Bu topraklarda 28 Şubat ve benzerleri biter mi?

Bu coğrafyanın her şeyden önce bir misyonu var. Osmanlı’nın bakiyesi, tarihte öyle yol kenarına giderken bırakabileceğin bir çanta değildir. Tarih sizi hep takip eder, peşinizden gelir. Osmanlı ümmetin gök kubbesiydi. Türkiye bir umuttur. İlk kez bir Müslüman ülke ekonomik olarak özgürleşti Erdoğan hükümetiyle. Bölgesel güç haline geldi. Küresel güç olma yolunda. Tabi bundan rahatsız olundu. Bugün bundan rahatsız olanlar terörü başımıza bela ettiler. Biz ne zaman yürümeye adım atmaya başladığımız andan itibaren rahatsızlık duyulacak. 28 Şubat ve 15 Temmuz’un farkı yok dedik ya. 2’si de Türkiye’ye düşman. Eğer bu coğrafya da yaşıyorsanız böyle bir tarihiniz varsa eğer ümmete umutsanız. Düşmanlarınız uyumaz.

Bölgesel güç olmaktan vazgeçersek bunlar durur mu?

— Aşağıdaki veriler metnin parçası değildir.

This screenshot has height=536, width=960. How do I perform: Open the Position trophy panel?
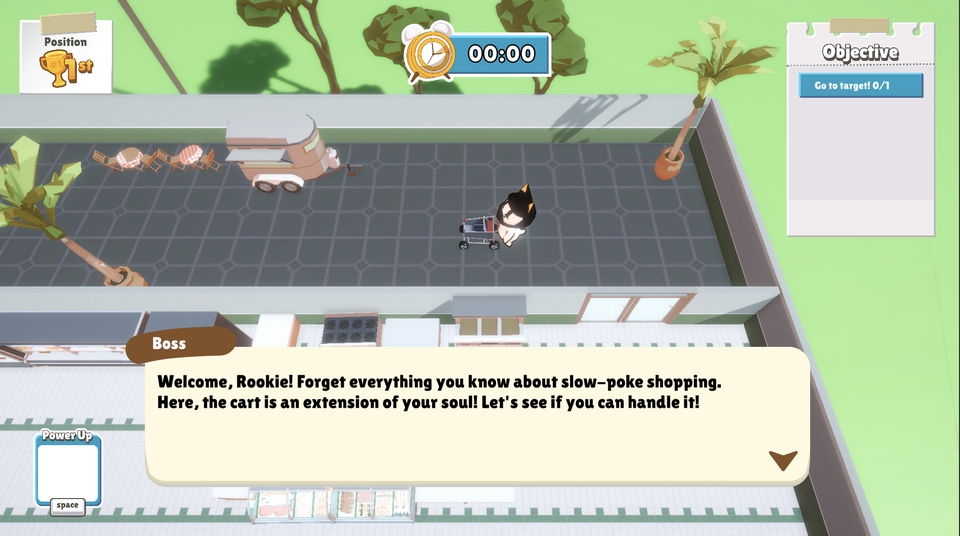pos(65,58)
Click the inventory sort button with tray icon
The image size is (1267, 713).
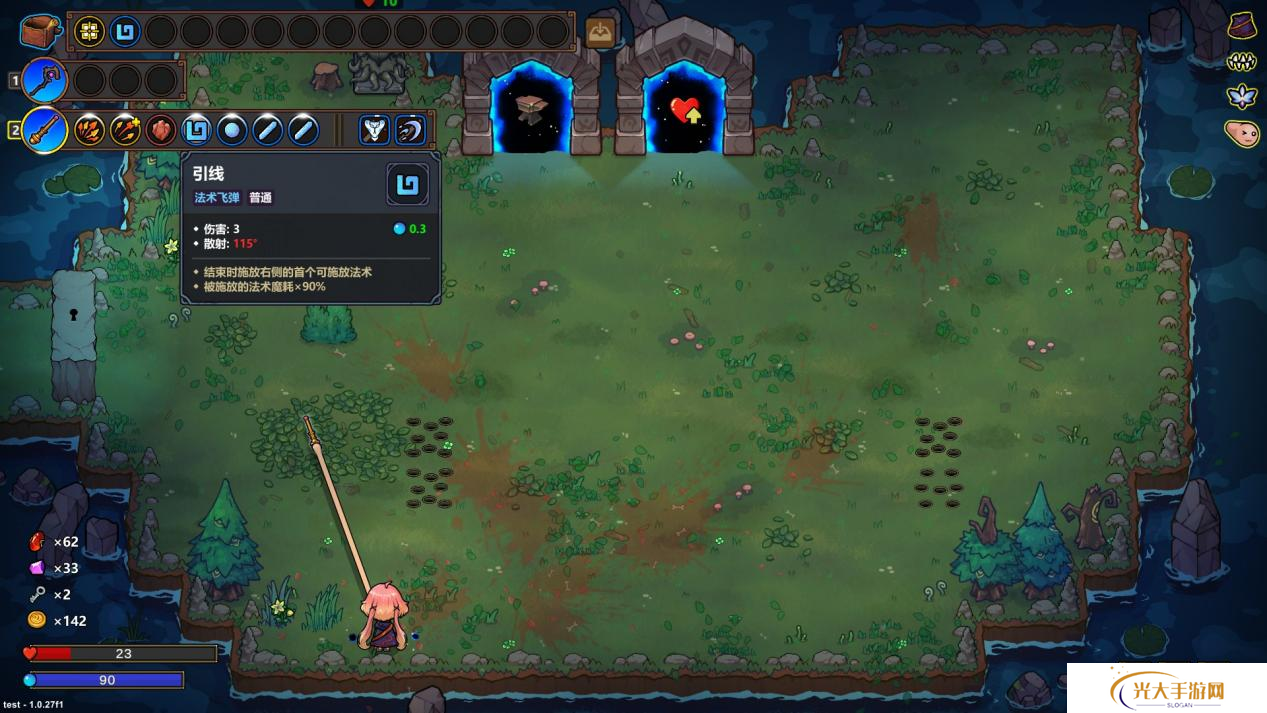point(600,32)
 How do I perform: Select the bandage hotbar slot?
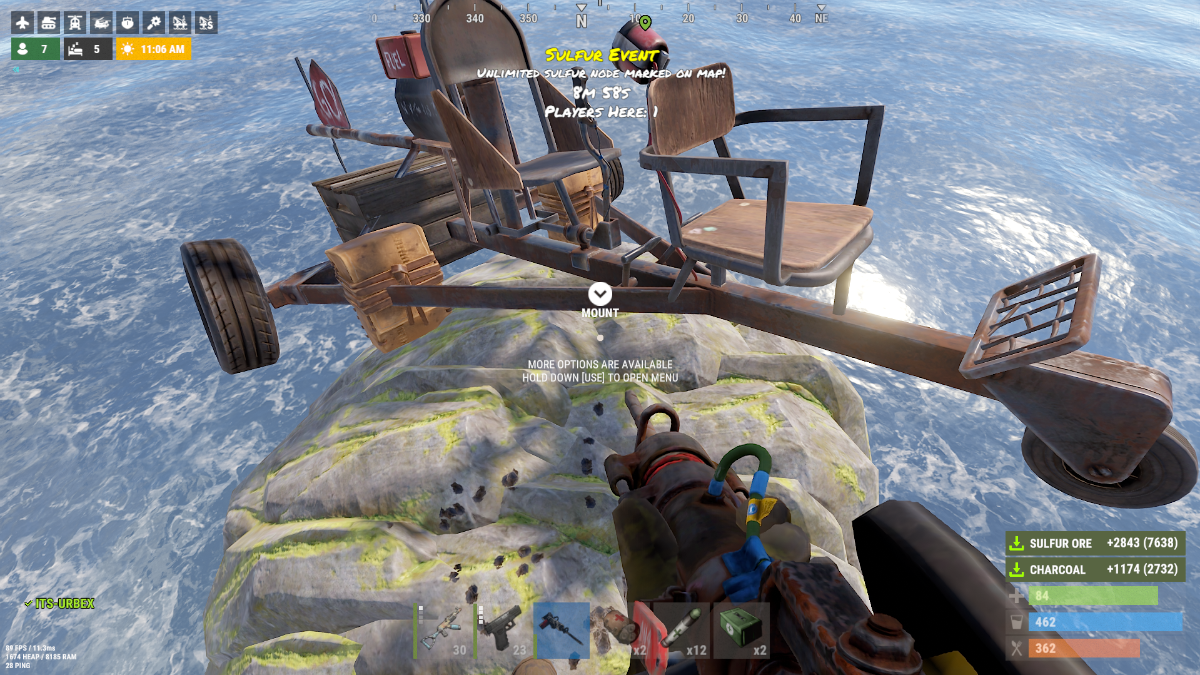[x=623, y=630]
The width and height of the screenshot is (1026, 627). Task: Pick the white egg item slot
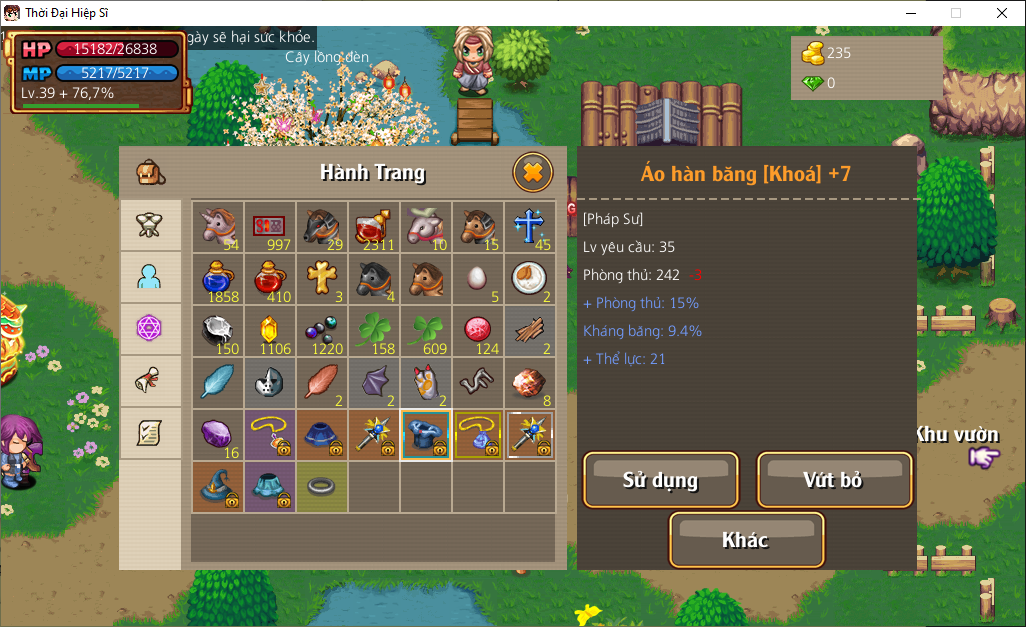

Böyle bir şey yok. Bundan vazgeçemeyiz ve vazgeçemeyiz. Tarih size böyle bir misyon yüklemiş. Bu bizim genlerimizde olan bir şey. Bizim dedelerimiz Patani’den Açe’ye kadar gitmişler. Böyle bir tarihin çocuğu olarak böyle bir şeyden vazgeçme diye bir şey yok.

Ben vazgeçtim sıkıntı yaşamak istemiyorum. O zaman bu sorunlar biter mi?

Şunu diyelim Türkiye’ye düşman olan çevreler olur. Türkiye ne halde olursa olsun.

Düşsek de mi vururlar?

Tabii ki Endülüs’ün intikamını kaç sene sonra aldılar. İstanbul 1453’te fetih edildi. İstanbul’un rövanşını almak isteyenler yok mu zannediyorsun? Türkiye en kötü haliyle bile olsa ümmet için umuttur. Ben İslam ülkelerine gidince öyle diyorlar. Biz zaten bitmişiz. En azından Türkiye ayakta kalsın. Türkiye ayakta kaldıkça bizim umudumuz ayakta kalır diyorlar. Türkiye’de hiçbir zaman tehlike bitmez. Ama şu demekte değil. Sürekli tedirginle yaşamak değil . Normal hayatımızı devam ettireceğiz. Güçlü Türkiye güçlü ümmet demektir. Ümmete, mazlumlara hizmet etmek istiyorsak ülkemizin daha da güçlenmesi için elimizden geleni yapacağız.